WORK INSTRUCTIONS - Arrange the lines from the one containing "Task: Open the hamburger Menu dropdown" through the end of the records as a JSON list of strings, one string per line, skipping blank lines and leaving out the pictures.

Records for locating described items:
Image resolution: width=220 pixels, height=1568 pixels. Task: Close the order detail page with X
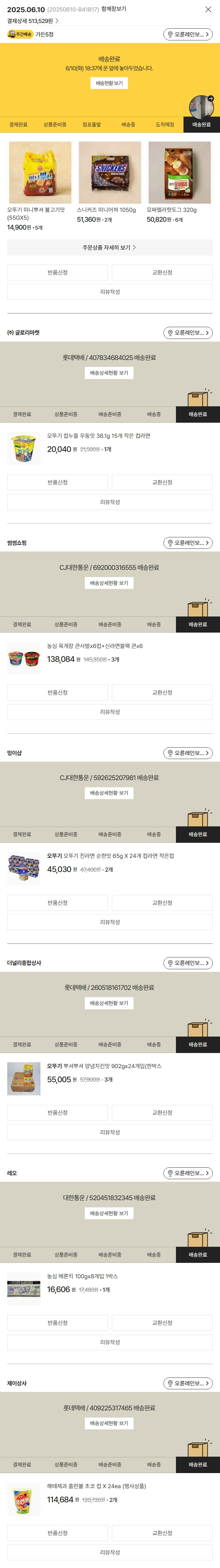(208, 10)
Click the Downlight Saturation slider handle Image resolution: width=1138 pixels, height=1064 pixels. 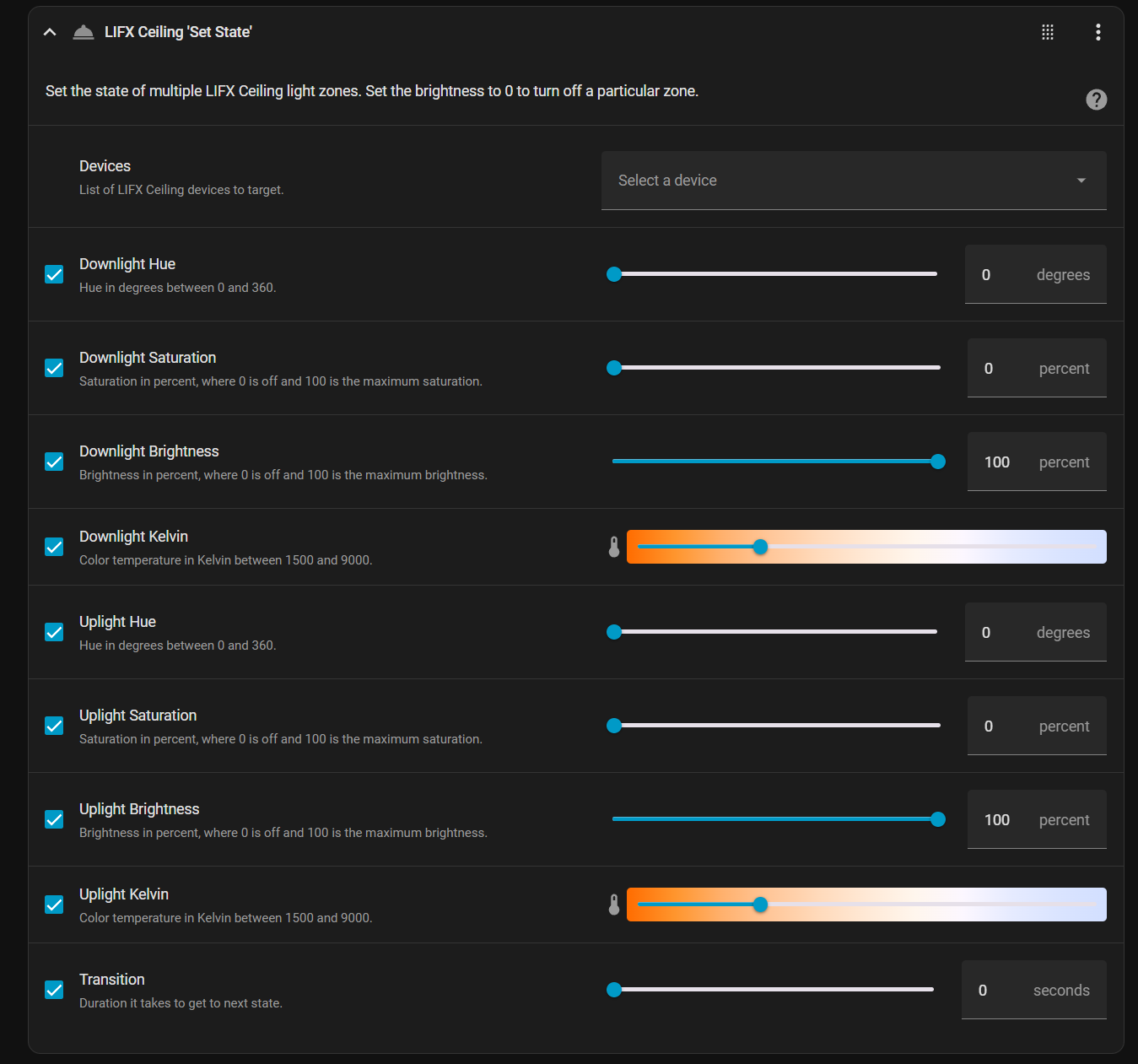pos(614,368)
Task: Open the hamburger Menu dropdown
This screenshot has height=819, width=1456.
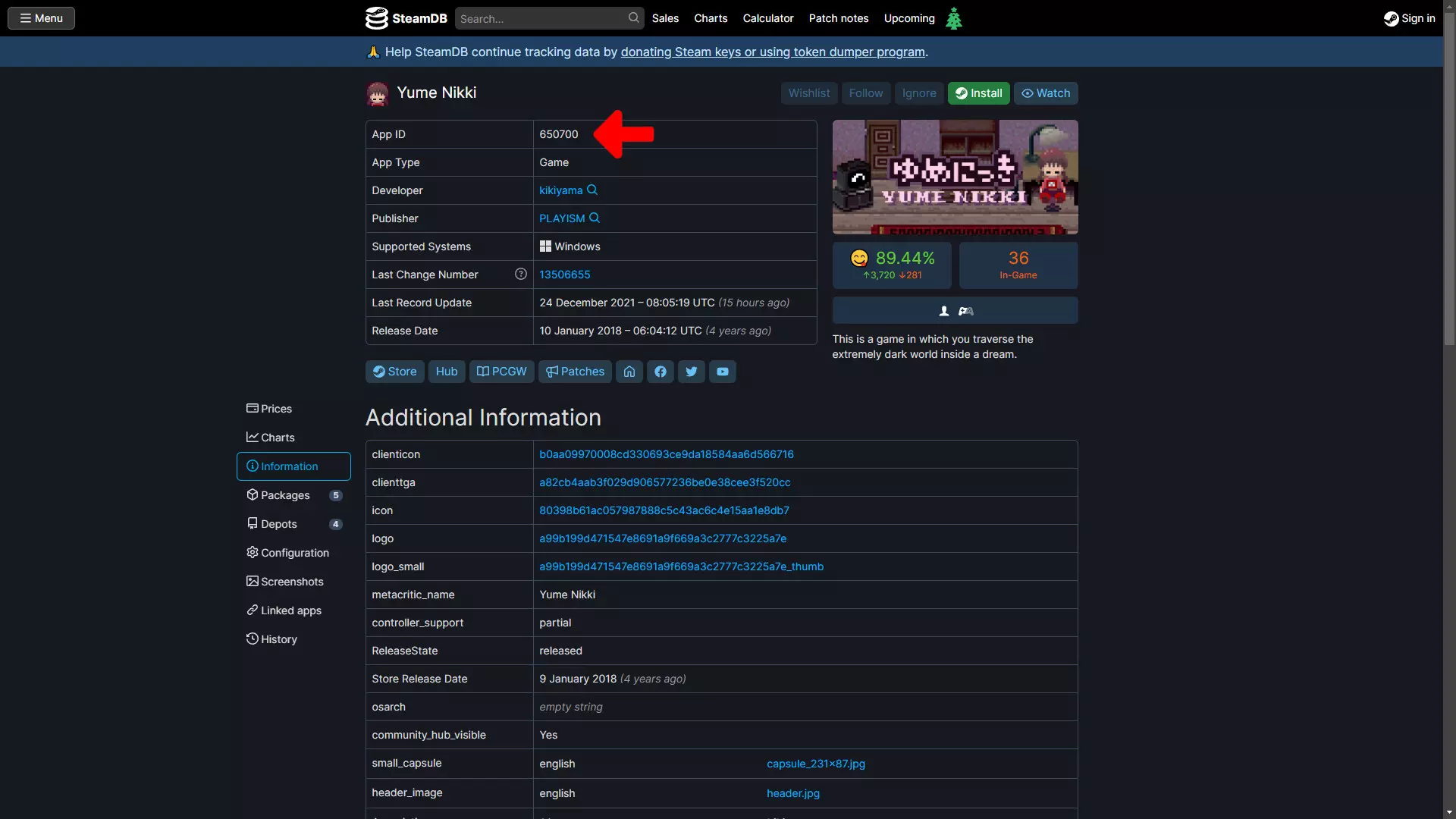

SOLUTION -
[
  "Task: Open the hamburger Menu dropdown",
  "This screenshot has height=819, width=1456."
]